Image credit: Market Research Future
5 best calorie counter apps
If you type calorie counter in Google Play, you’ll get around 250 calorie counting apps. That’s quite the choice! How do you make sure your app doesn’t end up at the end of the list, #251? You research competition and offer something extra. While the extra will require some genius, let us help you review the 5 best calorie counter apps:
- MyFitnessPal
- Lifesum
- Lose it!
- Fooducate
- FatSecret
MyFitnessPal is the king of calorie-counting apps. The app has been around since 2005 and has attracted well over 180 million users so far. The app comes with a robust set of features, including a growing food database, syncing with sports gadgets, and forums.
Pros
- Ability to track exercises with special branded equipment
- Largest food database
Cons
- Subpar design for certain parts of the app, like forums and e-commerce
- Not reliable weight loss or predictions
Lifesum is easily the most visually appealing calorie counter app. They have a so-called life circle that shows how many calories you should consume on a given day and change its color depending on how you did.
Pros
- Health profiles with diet and other info that personalizes user experience
- Meal suggestions
Cons
- Not all food data is accurate
- Recipes and other premium features are paid only
Lose It! stands out by its focus on weight loss. The app features a built-in pedometer and, of course, like many other apps syncs with the user’s wearables for data harvesting.
Pros
- Dietary challenges
- Reminders to log food intakes
Cons
- No micronutrients data
- Hard to use for custom user recipes
Image credit: Sensor Tower
Fooducate, while helping users to track calories, makes the accent on users understanding their nutrition data. It’s easy to add new entries using a built-in barcode scanner, and the app grades each meal A to D, based on healthiness.
Pros
- Educates on the value of consumed calories
- Easy to track food quality
Cons
- Personalization comes at a cost
- Sometimes questionable food grades
FatSecret takes a social spin on calorie counting with a live feed from users on their achievements, diets, and challenges. The app has a robust food database, a barcode scanner, and helps you track calories and exercises.
Pros
- Comprehensive food database
- Includes healthy recipes, a weight chart, and a journal
Cons
- Complex user interface
- Doesn’t always sync with FitBit
Calorie counter app thru prism of mobile tech stack
First things first: Before your calorie counter app shapes into reality, you need to decide on the mobile platform and tech stack. Whether your app becomes first available for Apple or Android users is going to be crucial in maximizing your ROI.

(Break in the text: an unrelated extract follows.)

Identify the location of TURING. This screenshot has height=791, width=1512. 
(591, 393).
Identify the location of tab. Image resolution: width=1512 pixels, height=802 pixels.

According to Priori Data, top-grossing sports and fitness apps in the Apple ecosystem net almost 3 times more than their counterparts in Google. So the choice looks pretty obvious: 99 percent of the time it will be an iOS and iPad OS app.
Read also: How to Make a Fitness App and How to Create a Diet or Nutrition App
These days iPhone and iPad apps are developed with Swift — a programming language by Apple. As you can see below, Swift is currently #1 in the list of development tools for mobile apps.
Image credit: Appfigures
When it’s time to build the Android version of the app, you’ll be choosing between the Java and Kotlin programming languages.
Alternatively, you can turn to a cross-platform development framework like React Native, Cordova, or Ionic and have your calorie counter apps built simultaneously for iOS and Android.
Once you settle on a mobile tech stack, it’s time to review the must-have features that make a killer calorie counter app.
Related: How To Create A Mobile Ordering App Like Chick-Fil-A
Top features in calorie counter app
MyFitnessPal is the perfect example to check on the must-have features for a calorie counting app. The app generated almost $14 million from 7 million downloads by mid-2019. So let’s take a look.
Food and water diary
Of course, the primary purpose of a calorie counter app is to track the meals and calories the user takes in.
Macro tracking
Keeping the balance of carbs, protein, and fat intake is probably the second most important feature.
Reports
A well-executed calorie counter app will also support various reports: from weight to calories to nutrients.
Image Credit: MyFitnessPal app
Recipes
MyFitnessPal offers its users healthy recipes to help them better control their weight.
Dietary plans
Dietary plans often come as an in-app purchase option or a part of the subscription in a calorie counter app.
Social stream
The ability to share progress with friends helps improve user retention.
Goals & Challenges
MyFitnessPal takes the social component of its calorie counter app a tad further by adding a little gamification.
Notifications & Reminders
Of course, a reminder to take lunch and — what’s even more important — to register it in the app is always a welcome feature.
User profile
That’s where all user data gets aggregated.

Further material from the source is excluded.